US cotton futures lost 2.5 percent of the value by the close on Friday, as price momentum stalled following a near 30-cent rally in front of the government's final estimate of 2010/2011 crop. "Why the hell were we up in the first place?," asked Jobe Moss of MCM Inc in Lubbock, Texas.
"There's nothing about the old crop that we don't know." The US Department of Agriculture's monthly supply/demand report cut the estimate of the US cotton crop by 215,000 (480-lb) bales to 18.1 million bales, while raising domestic consumption by 100,000 bales.

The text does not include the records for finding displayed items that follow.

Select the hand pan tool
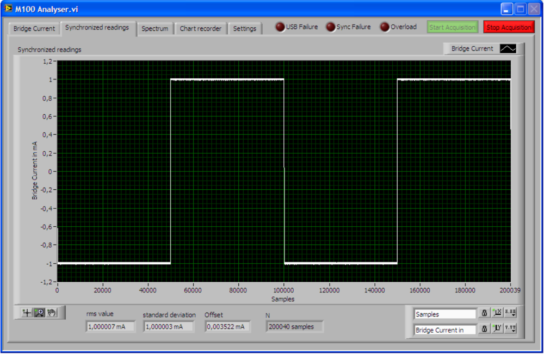 point(52,313)
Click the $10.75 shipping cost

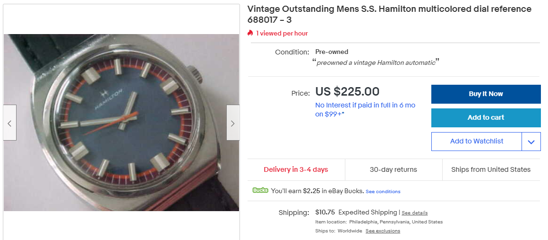[x=325, y=212]
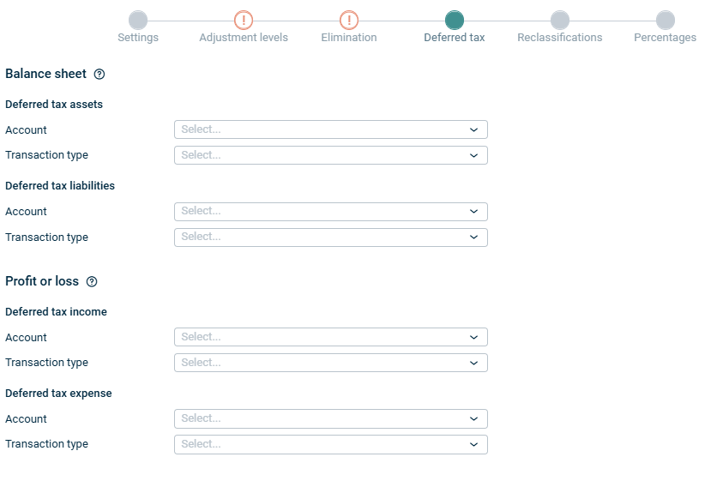Screen dimensions: 723x481
Task: Switch to the Reclassifications step label
Action: [559, 38]
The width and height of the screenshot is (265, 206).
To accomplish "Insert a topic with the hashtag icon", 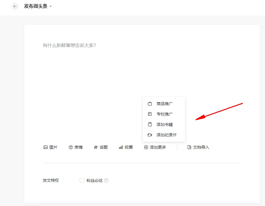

These adjustments dropped ending stocks to an all-time low at 1.6 million bales, equivalent to 8 percent of total usage, Mike Stevens, an independent analyst in Louisiana said in a daily market comment. "This just reinforces the fact that we are out of cotton. It also keeps us aware that should production problems develop most anywhere, prices could explode once again," he said. The key May cotton contract on ICE Futures US tumbled 5.25 cents or 2.5 percent to settle at $2.0297 per lb, near the lower half of its $2.0125 to $2.1240 session range.
Dealers cited profit-taking from the near 30-cent run-up in prices this week. The new-crop December cotton contract edged up 0.14 cent to $1.3808. Total volume traded in the cotton market was around 27,700 lots, about 16 percent above the 30-day norm, Thomson Reuters preliminary data showed. The level of investor interest remained firm, poking above 200,000 lots for the first time since early February, ICE Futures US data showed.
Last month, the benchmark May contract shot to an all-time high at $2.197 per lb, driven by tighter global supplies and concerns that plantings in the United States could be reduced further if a drought in Texas caused by the La Nina weather pattern worsened. The USDA crop report reinforced market-wide perceptions of a tighter supply base in the United States.
Texas is expected to plant about half of the US cotton crop. USDA also reduced world 2010/11 cotton ending stocks to 41.55 million (480-lb) bales from 42.33 million last month and raised world 2010/11 cotton consumption to 117.12 million bales against 116.61 million bales. Looking ahead, traders await the first estimates for the 2011/12 cotton season in the USDA's May production report. The market has already digested the USDA's estimate of US cotton sowings and players are keeping an eye on the very dry conditions in the top growing area of Texas, which is expected to plant about half of the US cotton crop.